Dulce companía

Por una Declaración actualizada de los derechos y deberes de la ciudadanía

Los actuales procesos territoriales (como la segmentación entre municipios ricos y pobres), económicos (como las decisiones de agentes deslocalizados) y culturales (como las nuevas formas de racismo y xenofobia) requieren un compromiso solemne de los poderes públicos de garantizar los derechos y deberes de los ciudadanos que incorporen los nuevos derechos urbanos. Véase las recientes cartas y declaraciones de Porto Alegre (1999) y Paris-St. Denis (2000).
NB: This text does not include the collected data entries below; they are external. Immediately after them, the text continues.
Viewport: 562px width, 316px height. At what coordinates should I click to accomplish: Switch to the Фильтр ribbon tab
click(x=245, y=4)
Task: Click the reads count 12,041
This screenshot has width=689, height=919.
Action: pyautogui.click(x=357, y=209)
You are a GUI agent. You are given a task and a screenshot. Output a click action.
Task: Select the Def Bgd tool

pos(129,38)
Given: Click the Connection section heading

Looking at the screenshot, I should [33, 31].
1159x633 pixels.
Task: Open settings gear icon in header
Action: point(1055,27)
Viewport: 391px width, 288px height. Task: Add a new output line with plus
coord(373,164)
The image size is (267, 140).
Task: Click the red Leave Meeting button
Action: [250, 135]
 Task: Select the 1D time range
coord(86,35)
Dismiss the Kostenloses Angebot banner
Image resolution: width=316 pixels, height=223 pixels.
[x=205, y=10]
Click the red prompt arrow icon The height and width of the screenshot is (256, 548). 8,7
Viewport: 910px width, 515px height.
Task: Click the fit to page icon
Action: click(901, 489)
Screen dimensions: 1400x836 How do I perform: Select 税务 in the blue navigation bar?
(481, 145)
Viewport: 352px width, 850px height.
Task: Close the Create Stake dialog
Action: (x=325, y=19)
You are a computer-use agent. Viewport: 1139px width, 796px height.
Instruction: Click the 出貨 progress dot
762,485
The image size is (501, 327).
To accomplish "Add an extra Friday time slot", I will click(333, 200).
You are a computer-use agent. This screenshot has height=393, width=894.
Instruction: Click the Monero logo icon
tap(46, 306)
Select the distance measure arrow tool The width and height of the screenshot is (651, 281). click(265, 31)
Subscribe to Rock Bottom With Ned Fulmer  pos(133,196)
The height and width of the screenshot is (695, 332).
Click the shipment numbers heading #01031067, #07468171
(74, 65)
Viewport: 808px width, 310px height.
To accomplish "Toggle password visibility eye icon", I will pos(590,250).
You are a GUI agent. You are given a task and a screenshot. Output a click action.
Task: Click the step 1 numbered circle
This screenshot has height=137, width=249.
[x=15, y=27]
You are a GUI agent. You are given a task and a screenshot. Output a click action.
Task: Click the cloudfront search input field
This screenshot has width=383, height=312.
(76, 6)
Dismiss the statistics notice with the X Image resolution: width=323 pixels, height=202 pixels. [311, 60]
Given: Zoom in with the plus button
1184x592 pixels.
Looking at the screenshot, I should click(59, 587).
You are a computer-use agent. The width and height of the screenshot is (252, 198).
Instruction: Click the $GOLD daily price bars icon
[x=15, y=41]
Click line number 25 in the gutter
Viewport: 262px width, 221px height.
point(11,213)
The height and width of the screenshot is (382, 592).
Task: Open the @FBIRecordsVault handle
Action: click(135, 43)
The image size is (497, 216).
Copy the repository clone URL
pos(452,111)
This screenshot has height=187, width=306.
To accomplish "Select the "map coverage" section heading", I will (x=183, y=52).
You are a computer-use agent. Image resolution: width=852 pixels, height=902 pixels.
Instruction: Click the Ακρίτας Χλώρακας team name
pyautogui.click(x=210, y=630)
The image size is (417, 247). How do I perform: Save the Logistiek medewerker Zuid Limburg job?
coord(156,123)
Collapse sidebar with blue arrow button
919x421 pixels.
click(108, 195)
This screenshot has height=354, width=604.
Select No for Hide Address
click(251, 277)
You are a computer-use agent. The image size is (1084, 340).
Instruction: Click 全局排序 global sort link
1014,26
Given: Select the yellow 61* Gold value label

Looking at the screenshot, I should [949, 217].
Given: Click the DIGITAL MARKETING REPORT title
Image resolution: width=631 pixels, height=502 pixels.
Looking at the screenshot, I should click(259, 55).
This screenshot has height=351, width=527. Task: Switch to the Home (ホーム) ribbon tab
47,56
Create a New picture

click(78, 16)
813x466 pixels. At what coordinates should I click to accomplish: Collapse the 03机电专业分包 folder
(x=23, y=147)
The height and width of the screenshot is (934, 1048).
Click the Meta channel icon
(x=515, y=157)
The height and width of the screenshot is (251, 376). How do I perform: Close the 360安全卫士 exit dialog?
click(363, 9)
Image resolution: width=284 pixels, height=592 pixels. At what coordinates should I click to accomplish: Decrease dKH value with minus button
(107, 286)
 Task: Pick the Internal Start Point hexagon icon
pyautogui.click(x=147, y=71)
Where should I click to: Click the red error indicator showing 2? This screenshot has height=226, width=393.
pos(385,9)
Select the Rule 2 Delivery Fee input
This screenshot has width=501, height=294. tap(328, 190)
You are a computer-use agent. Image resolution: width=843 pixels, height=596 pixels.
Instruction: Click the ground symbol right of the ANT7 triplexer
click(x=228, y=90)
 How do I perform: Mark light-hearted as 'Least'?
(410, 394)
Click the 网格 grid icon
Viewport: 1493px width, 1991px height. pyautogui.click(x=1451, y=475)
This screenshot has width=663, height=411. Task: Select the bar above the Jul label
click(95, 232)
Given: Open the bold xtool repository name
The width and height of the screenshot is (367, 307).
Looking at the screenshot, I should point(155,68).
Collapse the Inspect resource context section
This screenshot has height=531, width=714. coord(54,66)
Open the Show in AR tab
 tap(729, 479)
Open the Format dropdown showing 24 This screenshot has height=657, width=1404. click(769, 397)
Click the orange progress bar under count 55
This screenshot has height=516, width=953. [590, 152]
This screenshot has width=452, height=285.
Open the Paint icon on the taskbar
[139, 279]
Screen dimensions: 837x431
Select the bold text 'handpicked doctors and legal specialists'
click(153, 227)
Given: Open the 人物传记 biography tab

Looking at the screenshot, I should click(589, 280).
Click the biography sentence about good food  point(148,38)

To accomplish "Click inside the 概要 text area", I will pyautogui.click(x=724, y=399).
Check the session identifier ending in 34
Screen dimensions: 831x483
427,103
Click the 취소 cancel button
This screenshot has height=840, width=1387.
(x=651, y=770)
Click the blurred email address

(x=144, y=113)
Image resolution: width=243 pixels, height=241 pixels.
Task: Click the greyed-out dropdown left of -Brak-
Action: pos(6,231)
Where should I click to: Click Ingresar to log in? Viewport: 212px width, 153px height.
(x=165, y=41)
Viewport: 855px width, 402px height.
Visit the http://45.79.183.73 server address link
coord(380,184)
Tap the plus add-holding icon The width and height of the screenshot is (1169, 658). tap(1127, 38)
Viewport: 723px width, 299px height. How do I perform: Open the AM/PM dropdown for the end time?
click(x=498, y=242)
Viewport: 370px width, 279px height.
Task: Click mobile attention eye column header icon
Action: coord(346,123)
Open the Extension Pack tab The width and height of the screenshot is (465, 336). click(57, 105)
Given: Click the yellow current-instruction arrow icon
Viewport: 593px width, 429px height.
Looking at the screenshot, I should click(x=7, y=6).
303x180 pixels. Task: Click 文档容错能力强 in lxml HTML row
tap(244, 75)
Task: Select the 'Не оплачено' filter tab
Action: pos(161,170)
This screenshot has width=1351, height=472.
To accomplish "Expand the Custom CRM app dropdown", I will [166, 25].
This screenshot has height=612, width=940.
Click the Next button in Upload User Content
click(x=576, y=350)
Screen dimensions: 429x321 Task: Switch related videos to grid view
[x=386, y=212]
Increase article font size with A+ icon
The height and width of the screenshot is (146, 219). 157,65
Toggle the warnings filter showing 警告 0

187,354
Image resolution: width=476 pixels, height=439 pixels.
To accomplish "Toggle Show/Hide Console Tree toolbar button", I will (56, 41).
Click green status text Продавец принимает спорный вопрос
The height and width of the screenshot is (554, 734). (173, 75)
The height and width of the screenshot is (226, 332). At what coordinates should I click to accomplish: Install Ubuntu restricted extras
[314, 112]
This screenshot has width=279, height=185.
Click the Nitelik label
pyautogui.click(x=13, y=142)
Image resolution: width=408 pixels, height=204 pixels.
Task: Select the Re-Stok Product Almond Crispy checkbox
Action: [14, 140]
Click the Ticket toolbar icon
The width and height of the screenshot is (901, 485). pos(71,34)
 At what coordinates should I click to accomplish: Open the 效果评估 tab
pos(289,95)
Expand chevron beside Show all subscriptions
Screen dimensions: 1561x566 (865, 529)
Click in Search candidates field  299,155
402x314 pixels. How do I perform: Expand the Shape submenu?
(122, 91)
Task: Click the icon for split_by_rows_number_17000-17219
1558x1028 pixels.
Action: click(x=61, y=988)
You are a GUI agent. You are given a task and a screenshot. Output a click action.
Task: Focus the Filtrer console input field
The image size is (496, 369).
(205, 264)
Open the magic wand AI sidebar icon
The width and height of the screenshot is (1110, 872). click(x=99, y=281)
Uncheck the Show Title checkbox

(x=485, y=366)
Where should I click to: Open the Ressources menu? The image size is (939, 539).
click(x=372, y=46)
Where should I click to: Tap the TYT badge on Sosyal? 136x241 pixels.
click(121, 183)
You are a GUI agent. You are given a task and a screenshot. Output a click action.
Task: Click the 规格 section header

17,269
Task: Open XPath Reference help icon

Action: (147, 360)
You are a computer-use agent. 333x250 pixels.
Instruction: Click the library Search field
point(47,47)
El desarrollo y la legitimación de estos derechos dependerá de un triple proceso:
• Un proceso cultural que haga hegemónicos a los valores que están en la base de estos derechos y que los explicite y especifique.
• Un proceso social, de movilización ciudadana para conseguir su legalización y la creación de los mecanismos y procedimientos que los hagan efectivos.
• Un proceso político-institucional que los formalice, los consolide y los desarrolle.

En tanto muchos de estos derechos aparecen como una novedad política y no tienen aun el suficiente arraigo social, el rol de los intelectuales -como fuerza sociocultural y como colectivo capaz de definir los contenidos y las motivaciones de estos derechos- es hoy fundamental. En esta etapa histórica, el desafîo que el territorio plantea a la intelectualidad exige un gran coraje y una considerable audacia politica.

Post ScriptumOtros derechos posibles y necesarios -como el derecho a no aburrirse, ni a que nos obliguen a perder el tiempo, el derecho a la felicidad y a la cordialidad, etc.- los trataremos en otra ocasión. Así como el derecho a la revolución, o por lo menos a un espacio público que permita expresar el deseo de revolución o, por lo menos, manifestarse contra el mal gobierno, como diría Gil de Biedma.